Theodomiro Romeiro dos Santos passou a ser violentamente torturado. Na sede da Polícia Federal, á época no Comércio, Cidade Baixa, passou por um raivoso corredor polonês, levou coronhadas de fuzil, desmaiou e perdeu a noção do tempo. Foi torturado pessoalmente pelo coronel Luiz Artur de Carvalho, que chamou um médico para avaliar o seu estado físico, se agüentaria mais torturas. O médico militar raspou –lhe a cabeça e jogou éter nos ferimentos, provocando intensa dor ao atingir os olhos. As paredes da cela na Polícia Federal ficaram manchadas de seu sangue e eram usadas como fator aterrorizante contra os presos políticos. Foi torturado com choques elétricos na Polícia Federal, no Quartel dos Fuzileiros Navais, no Quartel do Barbalho onde funcionava o comando da Polícia do Exército e a 4ª Companhia de Guardas.

O comandante do Quartel do Barbalho era o capitão Hemetério Chaves Filho, executor e mandante das torturas sistemáticas. A sala do comando era equipada com ferramentas de tortura. Sobreviveu e foi levado para a Penitenciária Lemos de Brito, onde o diretor Osmundo Tosta se apropriava do dinheiro da comida dos presos e transformava em tortura a refeição. Foram anos de prisão numa cela sem sanitário, onde as necessidades fisiológicas eram feitas numa lata de querosene. A prisão era, em si, uma tortura.

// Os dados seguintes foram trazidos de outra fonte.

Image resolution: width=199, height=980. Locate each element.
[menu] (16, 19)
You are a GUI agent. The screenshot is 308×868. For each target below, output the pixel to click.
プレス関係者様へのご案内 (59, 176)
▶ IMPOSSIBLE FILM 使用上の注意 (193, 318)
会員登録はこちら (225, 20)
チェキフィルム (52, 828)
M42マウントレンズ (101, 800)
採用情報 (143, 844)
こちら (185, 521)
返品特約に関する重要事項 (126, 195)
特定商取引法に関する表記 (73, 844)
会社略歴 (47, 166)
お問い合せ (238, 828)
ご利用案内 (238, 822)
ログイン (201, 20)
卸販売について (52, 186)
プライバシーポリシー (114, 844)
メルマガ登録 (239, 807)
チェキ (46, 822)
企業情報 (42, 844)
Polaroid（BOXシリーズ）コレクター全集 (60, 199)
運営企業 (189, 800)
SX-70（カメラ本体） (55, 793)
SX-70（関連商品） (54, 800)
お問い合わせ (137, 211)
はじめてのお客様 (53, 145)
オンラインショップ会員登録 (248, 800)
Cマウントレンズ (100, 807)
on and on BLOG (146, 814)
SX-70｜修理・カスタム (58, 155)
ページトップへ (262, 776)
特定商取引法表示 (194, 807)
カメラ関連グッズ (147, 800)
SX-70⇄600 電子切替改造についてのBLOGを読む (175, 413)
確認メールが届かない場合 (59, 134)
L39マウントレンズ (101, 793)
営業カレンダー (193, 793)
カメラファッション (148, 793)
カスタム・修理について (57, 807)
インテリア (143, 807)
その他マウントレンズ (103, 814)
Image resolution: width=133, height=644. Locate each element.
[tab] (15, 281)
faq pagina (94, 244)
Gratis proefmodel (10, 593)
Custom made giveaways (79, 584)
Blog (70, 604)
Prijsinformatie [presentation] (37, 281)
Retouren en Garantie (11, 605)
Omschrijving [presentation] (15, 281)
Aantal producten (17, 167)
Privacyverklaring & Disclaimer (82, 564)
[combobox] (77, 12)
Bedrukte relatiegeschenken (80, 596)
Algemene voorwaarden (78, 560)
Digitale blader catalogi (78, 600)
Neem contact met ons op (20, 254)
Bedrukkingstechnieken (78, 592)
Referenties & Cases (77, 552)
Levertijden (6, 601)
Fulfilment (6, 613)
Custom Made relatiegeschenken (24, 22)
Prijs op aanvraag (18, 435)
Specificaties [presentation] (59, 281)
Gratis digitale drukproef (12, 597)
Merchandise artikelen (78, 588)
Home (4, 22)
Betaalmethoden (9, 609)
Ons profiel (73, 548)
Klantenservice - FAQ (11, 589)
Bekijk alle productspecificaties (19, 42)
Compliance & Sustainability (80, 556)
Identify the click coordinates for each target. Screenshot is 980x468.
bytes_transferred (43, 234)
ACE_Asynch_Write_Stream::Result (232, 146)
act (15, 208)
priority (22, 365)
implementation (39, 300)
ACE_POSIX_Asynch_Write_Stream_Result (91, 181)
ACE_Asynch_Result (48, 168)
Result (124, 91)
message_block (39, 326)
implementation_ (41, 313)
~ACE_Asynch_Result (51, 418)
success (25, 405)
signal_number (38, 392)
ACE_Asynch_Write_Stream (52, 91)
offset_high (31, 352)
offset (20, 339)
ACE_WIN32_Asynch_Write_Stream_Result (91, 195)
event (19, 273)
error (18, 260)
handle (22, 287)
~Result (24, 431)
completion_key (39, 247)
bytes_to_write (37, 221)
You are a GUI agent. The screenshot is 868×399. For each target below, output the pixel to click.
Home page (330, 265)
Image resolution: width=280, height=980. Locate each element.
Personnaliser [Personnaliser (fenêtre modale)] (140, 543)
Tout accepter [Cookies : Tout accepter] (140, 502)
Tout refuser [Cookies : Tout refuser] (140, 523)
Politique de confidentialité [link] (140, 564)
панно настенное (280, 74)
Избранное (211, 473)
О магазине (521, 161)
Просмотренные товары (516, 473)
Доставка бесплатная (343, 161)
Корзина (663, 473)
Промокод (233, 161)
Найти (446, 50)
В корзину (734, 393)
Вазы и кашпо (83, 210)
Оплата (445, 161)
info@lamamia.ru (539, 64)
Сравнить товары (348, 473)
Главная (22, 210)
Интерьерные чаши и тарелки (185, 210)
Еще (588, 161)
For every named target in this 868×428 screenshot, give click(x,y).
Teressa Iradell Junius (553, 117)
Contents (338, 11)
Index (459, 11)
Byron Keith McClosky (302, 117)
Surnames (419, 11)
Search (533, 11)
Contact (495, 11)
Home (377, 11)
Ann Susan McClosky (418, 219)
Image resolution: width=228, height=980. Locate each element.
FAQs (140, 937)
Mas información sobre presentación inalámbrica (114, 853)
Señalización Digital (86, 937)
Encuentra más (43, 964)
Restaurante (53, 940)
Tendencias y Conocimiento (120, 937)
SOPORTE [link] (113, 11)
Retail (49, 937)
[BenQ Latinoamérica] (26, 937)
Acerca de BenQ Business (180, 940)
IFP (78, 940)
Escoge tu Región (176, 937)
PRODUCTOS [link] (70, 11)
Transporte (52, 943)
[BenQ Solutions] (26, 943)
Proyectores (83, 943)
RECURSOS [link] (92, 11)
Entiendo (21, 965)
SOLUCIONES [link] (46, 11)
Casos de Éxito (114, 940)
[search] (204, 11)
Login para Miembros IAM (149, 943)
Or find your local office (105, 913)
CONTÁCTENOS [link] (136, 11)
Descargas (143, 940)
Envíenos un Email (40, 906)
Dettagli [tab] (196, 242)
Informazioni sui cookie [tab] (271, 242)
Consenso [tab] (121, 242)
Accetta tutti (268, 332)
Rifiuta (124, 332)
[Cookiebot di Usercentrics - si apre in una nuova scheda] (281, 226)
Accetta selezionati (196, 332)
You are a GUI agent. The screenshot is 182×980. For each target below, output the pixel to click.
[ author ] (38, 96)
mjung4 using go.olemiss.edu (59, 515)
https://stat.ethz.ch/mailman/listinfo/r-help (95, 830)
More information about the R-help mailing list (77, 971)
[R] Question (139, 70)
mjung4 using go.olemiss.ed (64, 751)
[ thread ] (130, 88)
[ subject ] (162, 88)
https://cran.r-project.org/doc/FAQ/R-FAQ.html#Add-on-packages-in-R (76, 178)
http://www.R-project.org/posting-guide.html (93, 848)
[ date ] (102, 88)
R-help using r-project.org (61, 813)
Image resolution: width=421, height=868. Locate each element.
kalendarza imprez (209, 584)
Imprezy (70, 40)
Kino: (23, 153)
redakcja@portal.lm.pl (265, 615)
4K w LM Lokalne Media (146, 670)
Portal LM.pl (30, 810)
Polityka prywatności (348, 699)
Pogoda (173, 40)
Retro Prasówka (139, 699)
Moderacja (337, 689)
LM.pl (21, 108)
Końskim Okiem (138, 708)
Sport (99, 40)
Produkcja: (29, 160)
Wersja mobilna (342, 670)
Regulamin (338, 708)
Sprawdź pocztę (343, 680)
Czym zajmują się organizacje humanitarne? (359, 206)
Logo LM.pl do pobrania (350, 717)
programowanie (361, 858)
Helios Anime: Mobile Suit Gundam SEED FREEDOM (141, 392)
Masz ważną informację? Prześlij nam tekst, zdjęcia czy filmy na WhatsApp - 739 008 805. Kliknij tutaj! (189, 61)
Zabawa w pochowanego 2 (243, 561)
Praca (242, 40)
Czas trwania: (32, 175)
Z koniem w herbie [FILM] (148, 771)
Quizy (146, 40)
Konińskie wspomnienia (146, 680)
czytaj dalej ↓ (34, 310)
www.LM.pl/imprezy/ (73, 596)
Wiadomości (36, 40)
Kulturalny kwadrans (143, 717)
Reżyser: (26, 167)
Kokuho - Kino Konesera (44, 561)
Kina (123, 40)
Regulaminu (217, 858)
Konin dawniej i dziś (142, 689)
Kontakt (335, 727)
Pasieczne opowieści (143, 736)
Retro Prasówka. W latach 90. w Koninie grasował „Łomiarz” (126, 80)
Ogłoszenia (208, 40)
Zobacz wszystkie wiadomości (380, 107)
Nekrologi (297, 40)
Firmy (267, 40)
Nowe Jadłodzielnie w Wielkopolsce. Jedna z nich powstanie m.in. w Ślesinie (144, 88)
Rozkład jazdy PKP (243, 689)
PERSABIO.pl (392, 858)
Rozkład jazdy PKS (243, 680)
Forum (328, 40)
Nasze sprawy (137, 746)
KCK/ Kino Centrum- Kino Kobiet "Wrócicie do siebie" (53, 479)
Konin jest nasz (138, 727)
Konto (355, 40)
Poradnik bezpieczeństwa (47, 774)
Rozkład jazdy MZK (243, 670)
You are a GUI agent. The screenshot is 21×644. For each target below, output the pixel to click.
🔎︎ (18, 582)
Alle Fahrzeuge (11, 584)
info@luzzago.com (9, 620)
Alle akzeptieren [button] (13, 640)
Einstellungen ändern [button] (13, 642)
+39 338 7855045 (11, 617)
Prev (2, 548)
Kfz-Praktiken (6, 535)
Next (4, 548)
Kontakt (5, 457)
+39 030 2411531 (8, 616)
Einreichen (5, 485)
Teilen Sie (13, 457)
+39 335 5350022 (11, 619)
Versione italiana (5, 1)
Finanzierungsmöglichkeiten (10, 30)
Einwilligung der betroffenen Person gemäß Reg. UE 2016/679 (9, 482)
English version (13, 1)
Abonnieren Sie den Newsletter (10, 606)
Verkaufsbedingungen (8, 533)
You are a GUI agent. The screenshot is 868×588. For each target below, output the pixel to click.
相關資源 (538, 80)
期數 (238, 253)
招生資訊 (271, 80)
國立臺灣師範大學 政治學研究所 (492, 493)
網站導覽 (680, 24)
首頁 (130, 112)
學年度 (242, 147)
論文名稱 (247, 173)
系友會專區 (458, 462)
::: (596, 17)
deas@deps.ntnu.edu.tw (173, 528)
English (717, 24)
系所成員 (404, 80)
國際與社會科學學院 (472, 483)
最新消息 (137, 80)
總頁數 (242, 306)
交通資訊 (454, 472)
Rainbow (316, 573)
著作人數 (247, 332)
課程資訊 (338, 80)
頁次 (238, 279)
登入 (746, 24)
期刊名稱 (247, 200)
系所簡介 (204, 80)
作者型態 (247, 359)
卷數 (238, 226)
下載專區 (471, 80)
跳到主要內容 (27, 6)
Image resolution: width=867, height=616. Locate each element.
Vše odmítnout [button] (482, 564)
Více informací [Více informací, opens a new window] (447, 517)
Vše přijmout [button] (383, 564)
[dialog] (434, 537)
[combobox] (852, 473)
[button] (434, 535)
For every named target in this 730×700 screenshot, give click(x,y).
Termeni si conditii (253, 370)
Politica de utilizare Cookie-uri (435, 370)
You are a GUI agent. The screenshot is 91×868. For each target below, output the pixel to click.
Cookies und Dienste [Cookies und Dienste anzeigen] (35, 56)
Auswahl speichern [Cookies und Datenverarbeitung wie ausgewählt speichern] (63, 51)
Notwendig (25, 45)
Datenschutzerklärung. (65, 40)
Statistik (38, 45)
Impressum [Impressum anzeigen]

Ele lembrou que no Forte do Barbalho o cabo Dalmar Caribé, o mesmo que em 1971 participaria do cerco e morte do capitão Lamarca no sertão da Bahia, entrou em sua cela com mais três agentes. Deram-lhe chutes, por pura crueldade, já que não queriam mais informações. Convencido que não o soltariam nem com a Lei da Anistia, fugiu para o México, depois Paris, com ajuda de religiosos, padre Renzo, padre Cláudio Perani, as monjas em Vitória da Conquista e afinal abrigado na Nunciatura Apostólica em Brasília.

Por que Theodomiro Romeiro dos Santos reagiu armado à prisão? Porque depois do assassinato do dirigente do PCBR, jornalista Mário Alves, na tortura e por empalamento medieval, a ordem do PCBR era resistir. Por que Theodomiro fugiu? Para não ser morto por militares vingativos e doentios.
A verdade verdadeira vai ficar registrada nos Anais da Comissão da Verdade.